DIRECTIONS » Report the lines of the data below that contain the string "computer".

DATASET RECORDS »
^^^^

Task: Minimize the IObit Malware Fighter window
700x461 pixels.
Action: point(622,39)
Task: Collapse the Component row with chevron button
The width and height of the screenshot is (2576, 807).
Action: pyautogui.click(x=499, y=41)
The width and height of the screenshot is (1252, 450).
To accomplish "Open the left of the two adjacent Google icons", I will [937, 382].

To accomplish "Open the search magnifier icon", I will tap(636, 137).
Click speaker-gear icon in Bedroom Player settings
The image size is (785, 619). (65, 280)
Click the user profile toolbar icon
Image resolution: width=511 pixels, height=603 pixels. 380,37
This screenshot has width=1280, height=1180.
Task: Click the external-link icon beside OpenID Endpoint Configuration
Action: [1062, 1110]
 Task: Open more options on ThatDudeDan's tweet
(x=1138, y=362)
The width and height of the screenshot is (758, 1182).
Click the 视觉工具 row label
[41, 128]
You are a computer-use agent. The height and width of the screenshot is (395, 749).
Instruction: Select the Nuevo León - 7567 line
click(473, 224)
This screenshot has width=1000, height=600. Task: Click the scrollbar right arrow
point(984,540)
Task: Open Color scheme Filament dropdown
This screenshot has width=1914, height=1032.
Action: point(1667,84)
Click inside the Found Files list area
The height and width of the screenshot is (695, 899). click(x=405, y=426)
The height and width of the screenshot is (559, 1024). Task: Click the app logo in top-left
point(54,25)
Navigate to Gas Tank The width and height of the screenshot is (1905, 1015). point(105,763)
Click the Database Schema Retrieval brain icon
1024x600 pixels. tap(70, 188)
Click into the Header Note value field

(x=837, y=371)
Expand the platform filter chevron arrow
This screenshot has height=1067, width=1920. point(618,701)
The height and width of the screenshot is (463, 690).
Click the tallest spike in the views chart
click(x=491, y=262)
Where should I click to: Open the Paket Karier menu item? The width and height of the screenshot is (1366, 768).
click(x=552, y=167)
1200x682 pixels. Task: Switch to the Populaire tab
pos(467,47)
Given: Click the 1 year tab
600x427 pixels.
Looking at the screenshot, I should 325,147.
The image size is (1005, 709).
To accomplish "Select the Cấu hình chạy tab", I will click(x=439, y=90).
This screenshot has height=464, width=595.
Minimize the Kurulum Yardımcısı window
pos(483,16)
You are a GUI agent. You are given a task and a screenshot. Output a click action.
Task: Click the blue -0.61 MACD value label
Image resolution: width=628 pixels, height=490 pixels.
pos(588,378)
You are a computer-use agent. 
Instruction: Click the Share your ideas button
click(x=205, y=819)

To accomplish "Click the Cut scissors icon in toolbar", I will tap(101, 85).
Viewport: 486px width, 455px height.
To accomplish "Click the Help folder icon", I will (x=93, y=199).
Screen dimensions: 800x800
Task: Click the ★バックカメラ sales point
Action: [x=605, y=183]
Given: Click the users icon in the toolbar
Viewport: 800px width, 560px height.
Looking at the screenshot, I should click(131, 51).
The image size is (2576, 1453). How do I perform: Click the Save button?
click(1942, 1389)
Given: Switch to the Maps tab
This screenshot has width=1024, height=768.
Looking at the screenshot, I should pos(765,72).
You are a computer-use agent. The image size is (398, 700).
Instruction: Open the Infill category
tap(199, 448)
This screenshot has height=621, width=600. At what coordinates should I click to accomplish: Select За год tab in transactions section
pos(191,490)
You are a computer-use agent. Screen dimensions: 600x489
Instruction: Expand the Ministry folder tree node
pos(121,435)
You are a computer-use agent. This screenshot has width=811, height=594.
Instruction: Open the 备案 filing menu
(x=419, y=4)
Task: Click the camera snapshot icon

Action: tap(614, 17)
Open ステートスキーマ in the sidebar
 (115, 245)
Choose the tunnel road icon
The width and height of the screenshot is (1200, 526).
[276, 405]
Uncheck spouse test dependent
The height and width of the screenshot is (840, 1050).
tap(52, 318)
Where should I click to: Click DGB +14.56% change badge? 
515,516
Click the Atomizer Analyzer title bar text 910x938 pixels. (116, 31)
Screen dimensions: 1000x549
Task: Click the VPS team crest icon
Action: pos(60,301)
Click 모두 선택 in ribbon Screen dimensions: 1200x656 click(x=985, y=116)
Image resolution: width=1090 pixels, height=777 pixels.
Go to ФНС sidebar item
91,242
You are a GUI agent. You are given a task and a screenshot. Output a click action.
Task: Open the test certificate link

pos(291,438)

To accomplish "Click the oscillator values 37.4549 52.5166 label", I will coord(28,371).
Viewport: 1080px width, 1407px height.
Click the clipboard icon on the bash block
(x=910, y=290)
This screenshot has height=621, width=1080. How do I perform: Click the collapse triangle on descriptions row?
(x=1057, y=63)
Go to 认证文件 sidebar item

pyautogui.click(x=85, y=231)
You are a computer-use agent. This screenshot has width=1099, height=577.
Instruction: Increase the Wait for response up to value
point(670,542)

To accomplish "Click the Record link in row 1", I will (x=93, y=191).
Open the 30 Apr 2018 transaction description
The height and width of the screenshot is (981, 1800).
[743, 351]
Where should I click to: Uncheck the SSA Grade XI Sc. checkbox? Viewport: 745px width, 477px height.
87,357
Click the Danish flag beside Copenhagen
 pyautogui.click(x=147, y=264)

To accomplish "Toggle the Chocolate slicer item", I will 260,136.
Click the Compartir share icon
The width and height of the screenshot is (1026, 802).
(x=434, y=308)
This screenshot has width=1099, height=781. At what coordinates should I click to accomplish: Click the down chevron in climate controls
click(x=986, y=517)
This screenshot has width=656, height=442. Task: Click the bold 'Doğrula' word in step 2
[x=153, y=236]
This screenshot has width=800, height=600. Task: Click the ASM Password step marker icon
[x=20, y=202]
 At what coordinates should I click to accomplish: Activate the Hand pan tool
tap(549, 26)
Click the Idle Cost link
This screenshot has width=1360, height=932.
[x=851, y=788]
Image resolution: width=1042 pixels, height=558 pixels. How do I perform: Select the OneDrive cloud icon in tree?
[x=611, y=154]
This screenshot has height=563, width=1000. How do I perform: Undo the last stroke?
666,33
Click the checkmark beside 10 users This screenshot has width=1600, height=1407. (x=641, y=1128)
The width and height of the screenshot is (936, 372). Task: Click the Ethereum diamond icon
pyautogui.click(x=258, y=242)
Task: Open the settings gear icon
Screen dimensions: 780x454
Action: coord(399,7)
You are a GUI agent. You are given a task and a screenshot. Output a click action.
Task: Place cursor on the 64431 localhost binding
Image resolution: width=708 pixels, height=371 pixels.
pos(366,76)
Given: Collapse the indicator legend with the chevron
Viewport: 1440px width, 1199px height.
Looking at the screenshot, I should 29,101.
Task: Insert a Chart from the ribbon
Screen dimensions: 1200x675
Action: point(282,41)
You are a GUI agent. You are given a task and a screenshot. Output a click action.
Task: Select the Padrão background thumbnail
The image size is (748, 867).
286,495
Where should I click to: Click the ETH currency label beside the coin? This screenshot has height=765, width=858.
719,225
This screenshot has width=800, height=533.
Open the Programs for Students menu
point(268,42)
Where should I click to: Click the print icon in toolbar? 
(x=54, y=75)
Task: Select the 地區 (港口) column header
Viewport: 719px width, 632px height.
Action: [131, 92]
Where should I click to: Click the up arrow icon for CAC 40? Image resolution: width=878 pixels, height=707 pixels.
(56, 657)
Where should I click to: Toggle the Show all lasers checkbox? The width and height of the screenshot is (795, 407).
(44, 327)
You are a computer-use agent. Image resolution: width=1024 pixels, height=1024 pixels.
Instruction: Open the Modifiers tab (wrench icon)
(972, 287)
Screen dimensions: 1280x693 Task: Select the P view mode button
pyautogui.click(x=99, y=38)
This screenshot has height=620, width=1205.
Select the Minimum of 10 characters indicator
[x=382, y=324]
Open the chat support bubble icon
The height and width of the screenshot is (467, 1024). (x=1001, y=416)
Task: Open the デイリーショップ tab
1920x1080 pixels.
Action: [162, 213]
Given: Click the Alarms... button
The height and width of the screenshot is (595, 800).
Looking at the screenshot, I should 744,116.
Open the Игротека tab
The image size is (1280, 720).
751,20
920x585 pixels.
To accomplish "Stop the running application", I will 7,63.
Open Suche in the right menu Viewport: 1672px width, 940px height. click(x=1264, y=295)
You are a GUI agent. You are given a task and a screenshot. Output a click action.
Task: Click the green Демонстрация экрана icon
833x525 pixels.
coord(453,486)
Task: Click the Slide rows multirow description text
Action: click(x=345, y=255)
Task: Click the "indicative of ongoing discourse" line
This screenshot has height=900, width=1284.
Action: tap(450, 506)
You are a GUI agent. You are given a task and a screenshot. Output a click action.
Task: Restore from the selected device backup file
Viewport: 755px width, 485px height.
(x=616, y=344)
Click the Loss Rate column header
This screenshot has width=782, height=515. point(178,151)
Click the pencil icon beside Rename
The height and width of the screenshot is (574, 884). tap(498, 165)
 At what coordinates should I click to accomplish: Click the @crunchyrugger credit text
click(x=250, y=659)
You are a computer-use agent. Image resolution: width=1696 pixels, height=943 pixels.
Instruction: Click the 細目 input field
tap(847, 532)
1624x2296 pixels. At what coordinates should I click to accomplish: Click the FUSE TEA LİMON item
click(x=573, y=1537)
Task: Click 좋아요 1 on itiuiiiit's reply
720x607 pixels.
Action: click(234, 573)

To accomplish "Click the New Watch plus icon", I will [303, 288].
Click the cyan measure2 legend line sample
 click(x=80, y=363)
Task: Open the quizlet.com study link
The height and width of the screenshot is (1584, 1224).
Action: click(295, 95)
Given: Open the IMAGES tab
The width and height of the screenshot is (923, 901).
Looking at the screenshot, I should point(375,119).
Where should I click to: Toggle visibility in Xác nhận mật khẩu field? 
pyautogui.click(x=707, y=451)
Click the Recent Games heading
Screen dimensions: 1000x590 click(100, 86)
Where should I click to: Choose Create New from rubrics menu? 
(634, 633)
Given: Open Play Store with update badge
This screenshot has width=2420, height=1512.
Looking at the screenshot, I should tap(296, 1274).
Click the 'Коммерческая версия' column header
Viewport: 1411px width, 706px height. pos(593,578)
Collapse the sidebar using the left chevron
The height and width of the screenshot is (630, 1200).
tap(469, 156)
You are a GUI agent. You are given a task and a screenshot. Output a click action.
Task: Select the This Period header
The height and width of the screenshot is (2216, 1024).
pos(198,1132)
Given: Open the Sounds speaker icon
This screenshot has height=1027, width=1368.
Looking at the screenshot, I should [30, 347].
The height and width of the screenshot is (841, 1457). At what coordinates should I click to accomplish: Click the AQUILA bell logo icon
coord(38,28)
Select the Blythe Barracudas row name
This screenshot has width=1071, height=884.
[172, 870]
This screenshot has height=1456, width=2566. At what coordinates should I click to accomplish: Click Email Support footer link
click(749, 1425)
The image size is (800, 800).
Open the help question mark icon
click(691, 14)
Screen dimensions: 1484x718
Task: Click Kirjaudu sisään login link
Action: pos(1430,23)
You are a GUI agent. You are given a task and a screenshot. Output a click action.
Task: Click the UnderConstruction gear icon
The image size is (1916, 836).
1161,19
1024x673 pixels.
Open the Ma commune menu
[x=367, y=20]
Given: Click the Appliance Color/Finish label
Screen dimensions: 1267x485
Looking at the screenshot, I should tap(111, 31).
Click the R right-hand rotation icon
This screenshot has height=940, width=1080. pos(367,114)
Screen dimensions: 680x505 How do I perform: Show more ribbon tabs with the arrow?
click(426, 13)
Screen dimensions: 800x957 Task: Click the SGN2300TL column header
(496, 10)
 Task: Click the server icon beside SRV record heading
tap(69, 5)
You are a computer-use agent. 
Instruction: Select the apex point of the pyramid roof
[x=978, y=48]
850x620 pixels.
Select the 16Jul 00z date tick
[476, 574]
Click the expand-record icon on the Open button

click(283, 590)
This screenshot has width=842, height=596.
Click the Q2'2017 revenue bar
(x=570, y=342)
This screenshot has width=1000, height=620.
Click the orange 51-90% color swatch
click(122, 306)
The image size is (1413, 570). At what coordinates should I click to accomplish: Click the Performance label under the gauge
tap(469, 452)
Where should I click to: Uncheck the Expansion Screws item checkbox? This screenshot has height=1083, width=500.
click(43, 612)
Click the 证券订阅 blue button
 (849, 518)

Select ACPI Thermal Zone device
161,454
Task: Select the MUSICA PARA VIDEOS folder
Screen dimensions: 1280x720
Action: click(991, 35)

^^^^

THE ANSWER »
You are a computer-use agent. The height and width of the screenshot is (395, 749).
You are a computer-use agent. 
You are a computer-use agent. The image size is (398, 700).
You are a computer-use agent. Screen dimensions: 600x489
You are a computer-use agent. This screenshot has width=811, height=594.
You are a computer-use agent. This screenshot has width=1099, height=577.
You are a computer-use agent. Image resolution: width=1024 pixels, height=1024 pixels.
You are a computer-use agent. Image resolution: width=1696 pixels, height=943 pixels.
You are a computer-use agent. 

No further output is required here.